TASK REQUIREMENTS
Could the entries below be transcribed word for word, with the pictures omitted?

RECORDS SHOWN
● ● ● ●

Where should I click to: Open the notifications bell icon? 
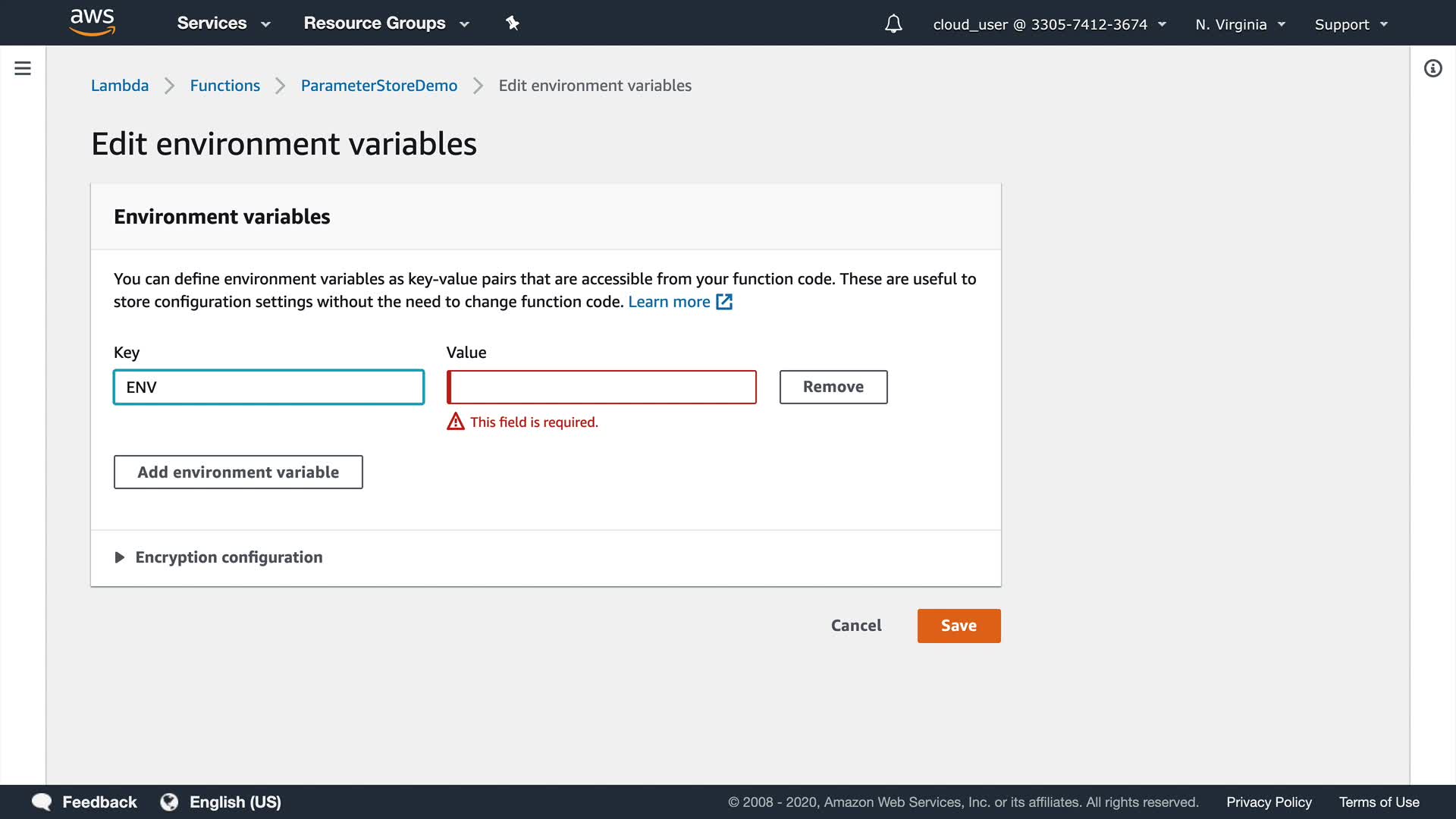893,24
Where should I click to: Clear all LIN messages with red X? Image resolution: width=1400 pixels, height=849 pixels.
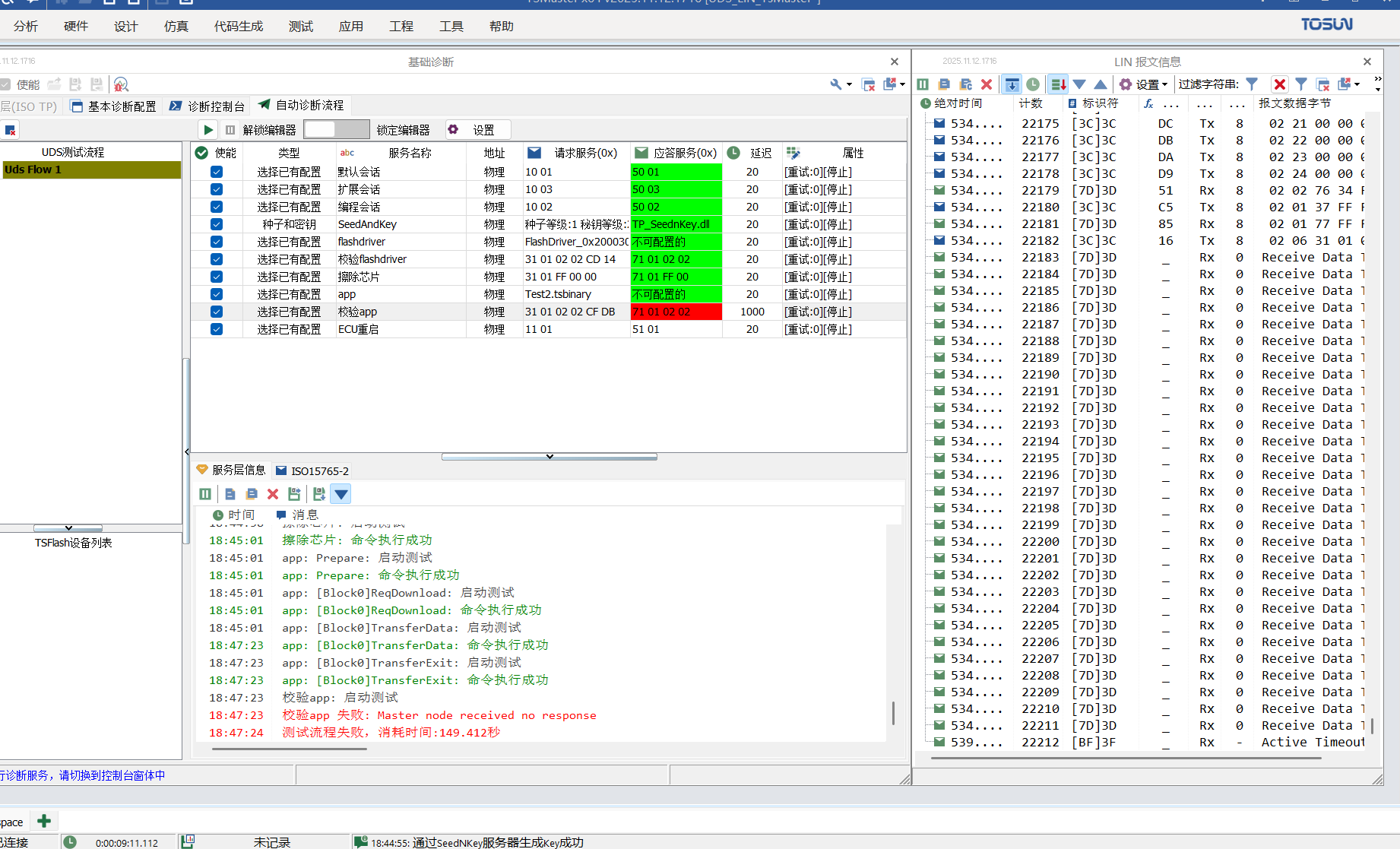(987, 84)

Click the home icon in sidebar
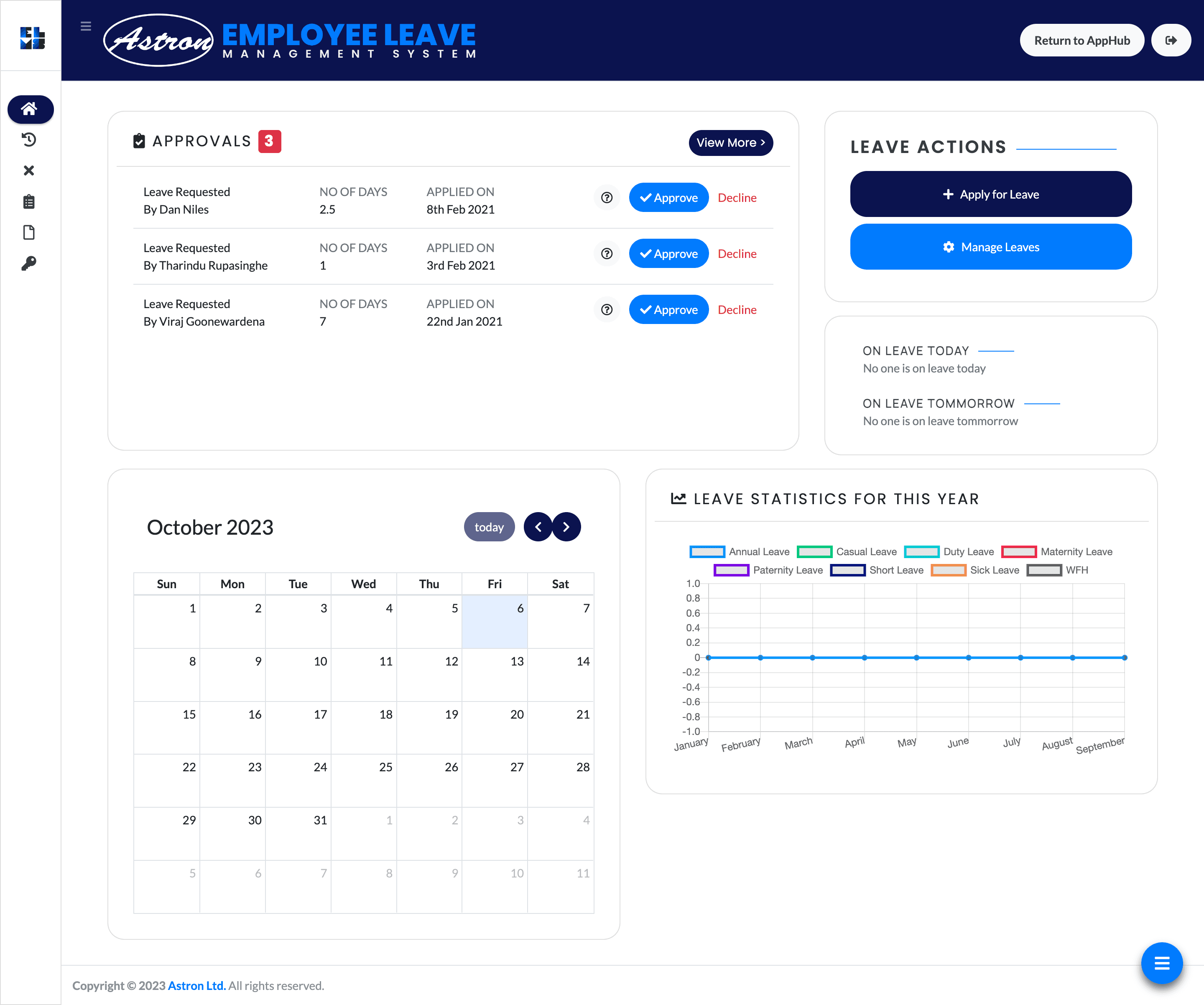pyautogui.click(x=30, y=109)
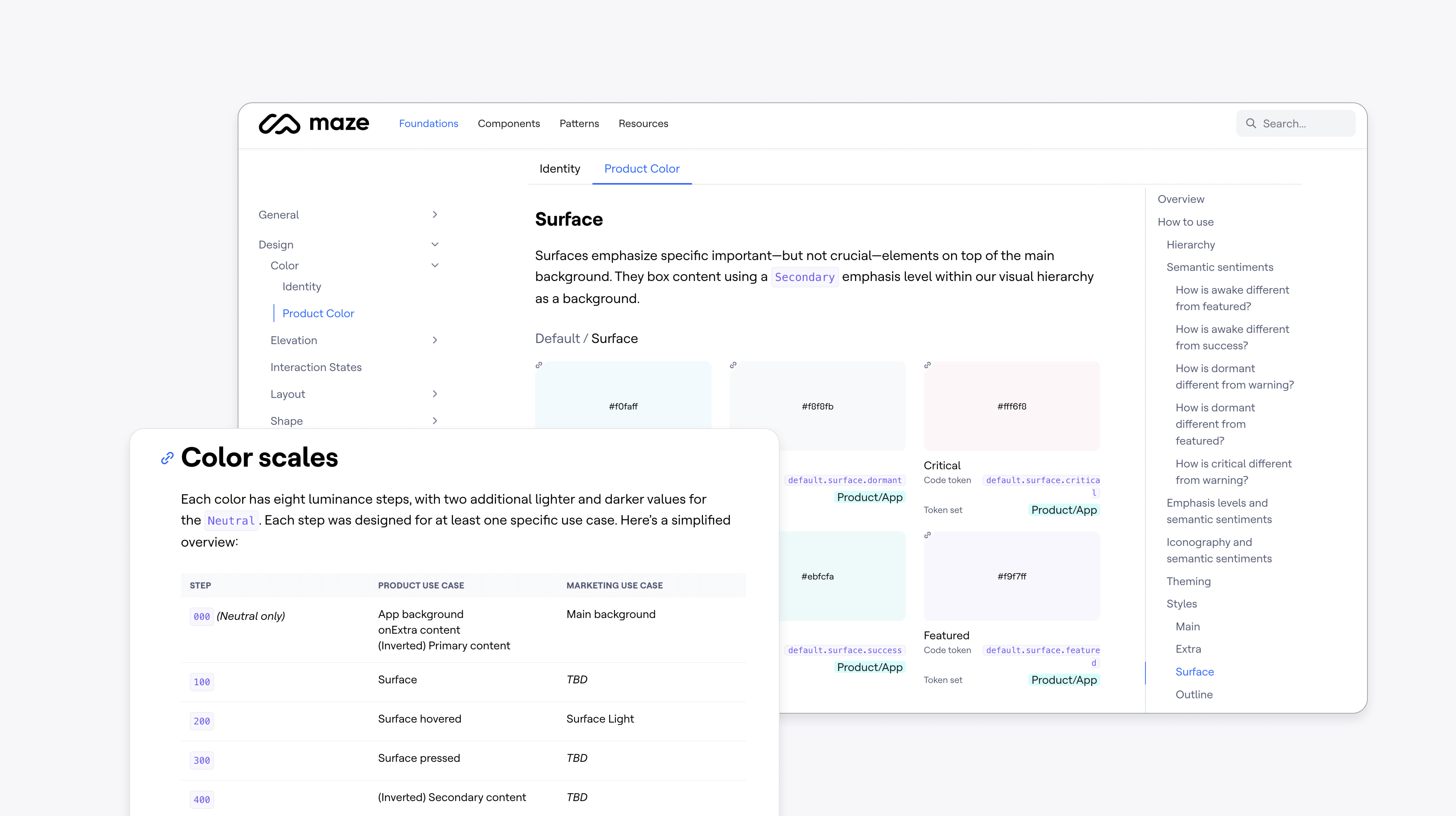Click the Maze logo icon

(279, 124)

● ● ● ●

ANSWER SPACE
Where should I click to: Open the notifications bell icon? 
893,24
Where should I click to: Clear all LIN messages with red X? Image resolution: width=1400 pixels, height=849 pixels.
(987, 84)

Click the home icon in sidebar
pyautogui.click(x=30, y=109)
Click the Maze logo icon

(279, 124)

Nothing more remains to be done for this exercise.